Stichting Flore bestaat uit ruim dertig basisscholen, zevenhonderd medewerkers en 7600 leerlingen in de kop van Noord-Holland. Een aantal (adjunct-) directeuren van deze basisscholen hadden het gevoel dat er een te grote diversiteit was onder de scholen voor eensluidende plannen en besluiten van bovenaf. Ze wilden meer ruimte voor de teams om hun eigen keuzes te maken.
Hoe regisseer je een kanteling in het onderwijs?
De directeuren besloten tot twee gezamenlijke studiedagen waarbij ze onder leiding van Alex van Emst reflecteerden op het onderscheid tussen ambtelijke, politieke en professionele schoolcultuur. Tijdens die tweedaagse constateerden ze dat ze toe wilden naar een meer professionele cultuur. Gezamenlijk stelden ze een profiel op voor twee procesbegeleiders en deze werden in alle openheid ‘erkend’ uit hun midden. Dat was uitzonderlijk, want zoiets ging tot dan toe via officiële (en vaak ondoorzichtige) procedures.

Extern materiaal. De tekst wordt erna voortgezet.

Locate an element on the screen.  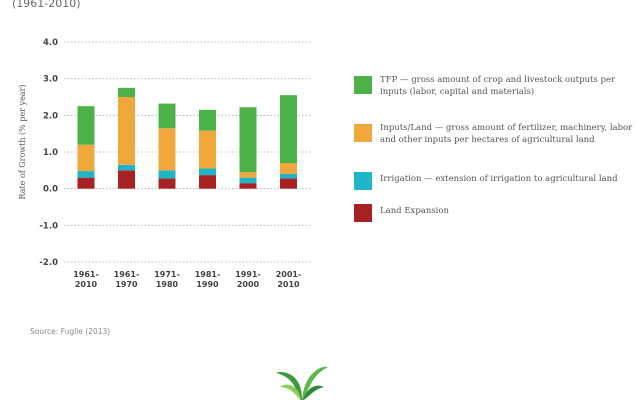
y-tick-label: 2.0 is located at coordinates (50, 116).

Een van de twee procesbegeleiders die door de groep van directeuren werden ‘erkend’ was Stef van Wickeren, directeur van Dalton Kindcentrum in Heerhugowaard. “We noemen ons ‘regisseur’. We stellen interventies voor en zijn een beetje het geweten van de professionele organisatie. Onze rol was in het begin niet zo duidelijk. We stonden voor de vraag, hoe je een kanteling regisseert in een onderwijsorganisatie. Het samen ontwerpen in een cultuur van ‘al doende leert men’ kon beginnen.”

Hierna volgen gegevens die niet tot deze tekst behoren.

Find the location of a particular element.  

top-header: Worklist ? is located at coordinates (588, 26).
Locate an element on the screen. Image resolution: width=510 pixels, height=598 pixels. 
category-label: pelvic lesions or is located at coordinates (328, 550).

Professionele in plaats van positionele hiërarchie
Om weg te komen van de ambtelijk/politieke cultuur maken de regisseurs onderscheid tussen positionele en professionele hiërarchie, waarin de mensen met de meeste kennis het meest te zeggen hebben. “Als mensen invloed hebben, hun kwaliteiten worden erkend en er ruimte is voor diversiteit, ontstaat professionele interactie. Niet meer eindeloos zoeken naar consensus wat resulteert in bloedeloze compromissen, maar als 80% van de docenten het er mee eens is, de beslissing nemen.” Een vorm van professionele hiërarchie is dat sommige teams werken met een binnen- en buitencirkel. In de binnencirkel zitten de beslissers, de mensen die er het meest van weten, in de buitencirkel luisteren mensen mee, stellen vragen en vullen aan.

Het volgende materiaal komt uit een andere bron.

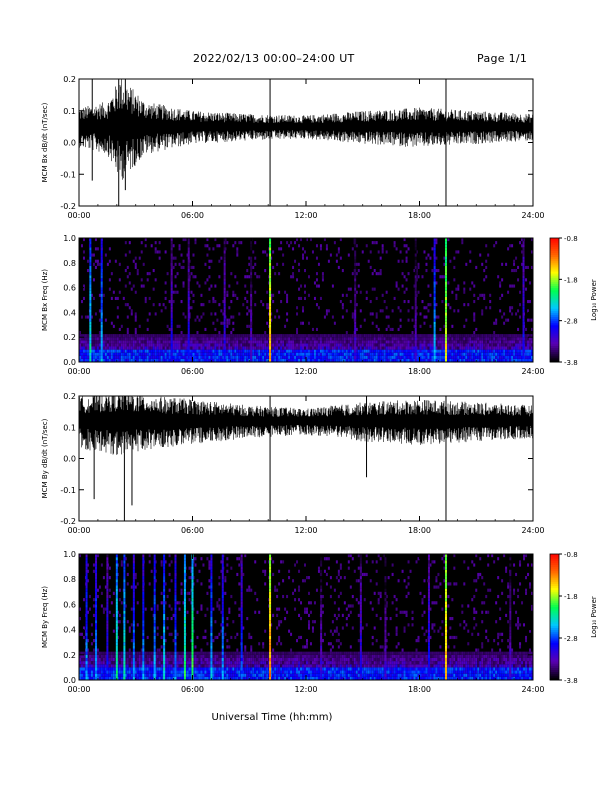 The image size is (612, 792). Describe the element at coordinates (45, 458) in the screenshot. I see `y-axis-label: MCM By dB/dt (nT/sec)` at that location.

Teams bepalen zelf hun koers
Een van de interventies van procesbegeleiders is om, op uitnodiging, in teams het onderscheid tussen ambtelijke, politieke en professionele cultuur te verhelderen en hen te laten bespreken waar ze staan en waar ze zouden willen staan. Een eigen analyse zorgt voor eigenaarschap. En vrijwel overal kiest het team voor een ontwikkeling richting een meer professionele cultuur. “We geloven in een parallel proces. Dat wat we met de directeuren hebben doorgemaakt, laten we de teams ook ervaren en hun eigen keuzes maken. Zo zijn er in sommige teams ook al procesbegeleiders ‘erkend’. De teams bepalen hun eigen interventies om tot een professionele cultuur te komen.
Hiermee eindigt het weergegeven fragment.